Spring is not the season of twitterpated. At least it isn't around here.

As the plant world and the invertebrates* die or tuck themselves in for the year in the forest and farm, the local tetrapods are getting busy. Late fall is the time for making babies. When I say you can smell the sex on the air, I'm not being hyperbolic or metaphorical. I'm hoping the wind doesn't shift from the goat pasture towards the house.

Rosie is in season, which makes her pushier, snarkier, cuddlier, and generally underfoot. She harasses the eunuchs and has her way with them. Neither Moe nor Cole got the memo about their testes, so they are happy to oblige. It's hazardous to turn a corner suddenly around here -- always a little disconcerting to walk in on a couple of dogs in flagrante delicto.

I've had bitches who became uncharacteristically stupid or wacky when they came into season, and were unreliable in their work. Pip and Rosie just add energy and intensity to their already driven performances. Rose has done a bang-up job on her last two trails; her estrus is a good time to throw extra distractions and new challenges her way. Canine sublimation?

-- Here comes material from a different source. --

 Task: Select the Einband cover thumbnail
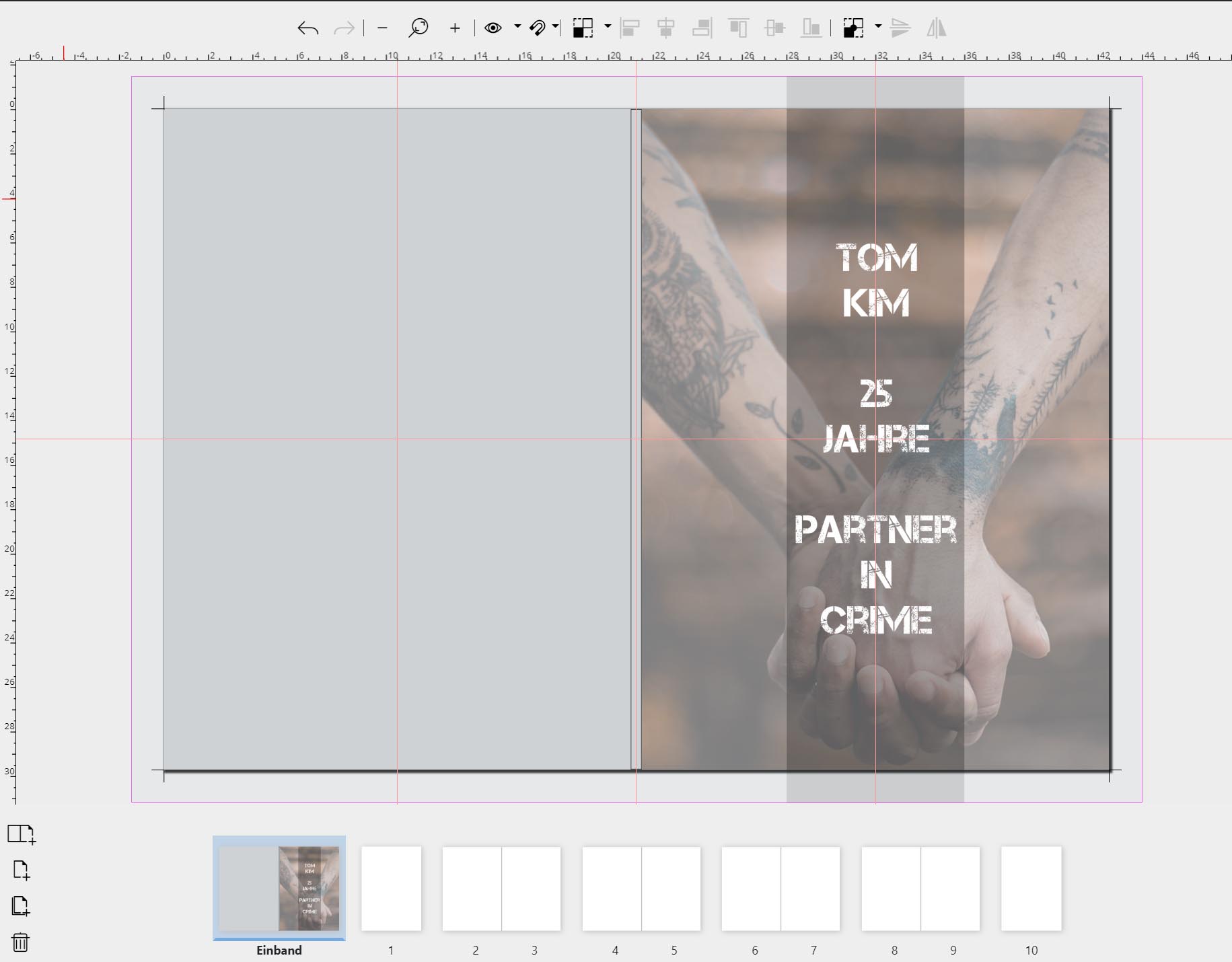(x=279, y=888)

Next estrus is put up or shut up time; we'll be deciding soon whether she will be a mother.

The deer rut means that I see more of them, as caution takes a back seat to libido. Six paraded through the south pasture at dusk; I think it was five does and a buck, but there may have been two bucks. Their rubs are particularly shreddy this year.

Our new rabbit herd got off to a slow start. The first doe that my original buck bred, back in September, did not "take," though she seemed to have. It's likely that his swimmers' soup was overcooked by the summer heat. The second doe had a litter of six, around the same time that the buck sadly succumbed to (what turned out to be) a urinary blockage. I got a new unrelated young buck from a different breeder, and have just integrated him and a new doe in the colony. Within two minutes of being released, New Guy had scent marked ten places in the stall, bred one of the younger does, and gotten his ass kicked by the dominant doe. With five does in the colony, I expect an early winter population explosion.

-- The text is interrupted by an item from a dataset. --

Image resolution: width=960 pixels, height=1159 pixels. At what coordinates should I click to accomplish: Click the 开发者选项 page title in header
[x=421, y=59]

Gollum the barn cat, fearsome slayer of mice, voles, rats and chipmunks, has taken to sleeping amongst the rabbits. No shit. He ignores the babies, which are hardly larger than a large rat, and I've spotted him nuzzling with more than one of the does. Gollum said buh-bye to his little friends at a tender age, so I don't think he's joined in any Samhain barncat orgies, but he did get into a fight recently, which for a cat is much the same thing. His face wounds healed up fine, and he kept claiming that I shoulda seen the other guy. His sister does not corroborate his account, however.


It's not just dogs who can† discriminate between "ours" and "other" without explicit instruction and control their predatory impulses accordingly.

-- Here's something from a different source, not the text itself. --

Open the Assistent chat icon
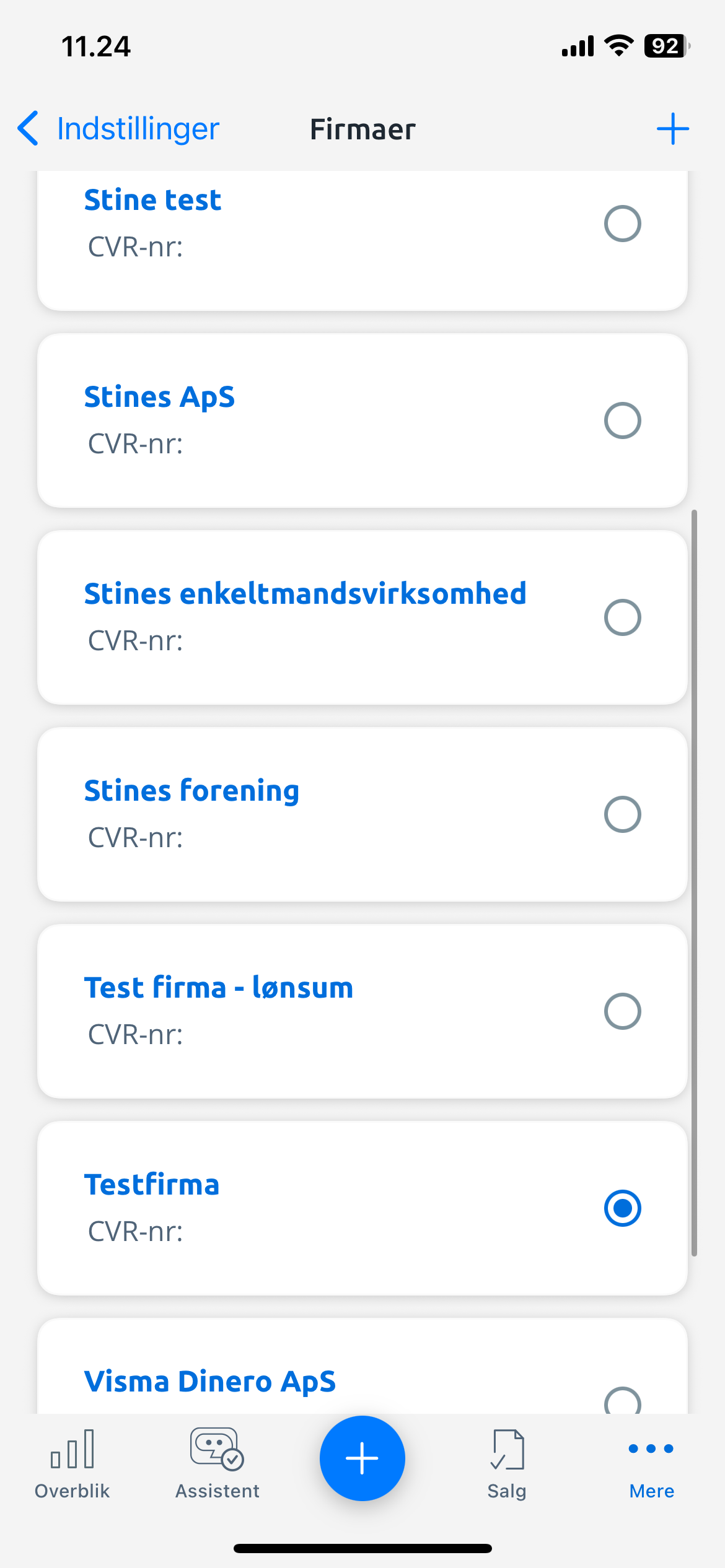 (x=217, y=1449)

Meanwhile, I have to remind myself that our baby chicks and turkey poults were also freaking adorable, and grew up to be delicious.

Speaking of bucks, and urine.


Jefferson the he-goat is visiting from Rachel and Stan's farm.

He's got a lovely calm temperament. Pity about his personal habits. I do everything I can not to touch him. There's burdock in his beard and on his rump, and he's just going to have to cope, because there is no way I'm combing him out. Also, I know just how far backwards he can reach; he could groom that burdock out if it was a priority for him.

His job here is to settle Patsy and Edina. Lovely term that. Knock them up.** We'll know in a couple of weeks whether he's succeeded.

He courts the ladies by applying Capraxxe body spray, waggling his tongue, blubbering, flaunting his flehmen, and -- well, now I know what inspired the odd-looking phalli on all those vases depicting Bacchanals.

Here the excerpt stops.